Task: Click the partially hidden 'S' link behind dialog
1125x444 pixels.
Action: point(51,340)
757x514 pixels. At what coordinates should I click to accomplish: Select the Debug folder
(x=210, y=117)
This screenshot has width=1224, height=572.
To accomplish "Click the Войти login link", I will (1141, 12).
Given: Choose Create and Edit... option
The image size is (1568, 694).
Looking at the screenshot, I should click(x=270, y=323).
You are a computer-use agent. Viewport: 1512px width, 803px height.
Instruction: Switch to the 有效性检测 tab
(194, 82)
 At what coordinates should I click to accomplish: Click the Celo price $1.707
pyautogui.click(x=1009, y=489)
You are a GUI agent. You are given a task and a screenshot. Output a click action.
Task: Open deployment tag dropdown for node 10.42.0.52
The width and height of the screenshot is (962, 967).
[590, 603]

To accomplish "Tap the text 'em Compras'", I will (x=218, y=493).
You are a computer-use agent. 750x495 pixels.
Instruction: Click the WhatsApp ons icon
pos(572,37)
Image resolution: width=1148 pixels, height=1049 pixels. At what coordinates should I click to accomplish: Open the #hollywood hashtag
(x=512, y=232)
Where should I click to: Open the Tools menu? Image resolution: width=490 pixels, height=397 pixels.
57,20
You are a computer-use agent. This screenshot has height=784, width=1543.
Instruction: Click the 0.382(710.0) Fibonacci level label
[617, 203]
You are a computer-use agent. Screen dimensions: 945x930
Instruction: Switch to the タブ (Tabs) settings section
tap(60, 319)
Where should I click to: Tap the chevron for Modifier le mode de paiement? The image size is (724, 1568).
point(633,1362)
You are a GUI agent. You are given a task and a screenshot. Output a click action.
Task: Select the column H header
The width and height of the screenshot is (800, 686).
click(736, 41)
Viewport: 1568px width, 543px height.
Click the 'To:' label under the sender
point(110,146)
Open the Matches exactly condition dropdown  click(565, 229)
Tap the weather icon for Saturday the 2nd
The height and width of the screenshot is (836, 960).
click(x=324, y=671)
######
_Problem to work on_
Using the records above, count every line that includes the word "This", and state the number only.

_Solution_
2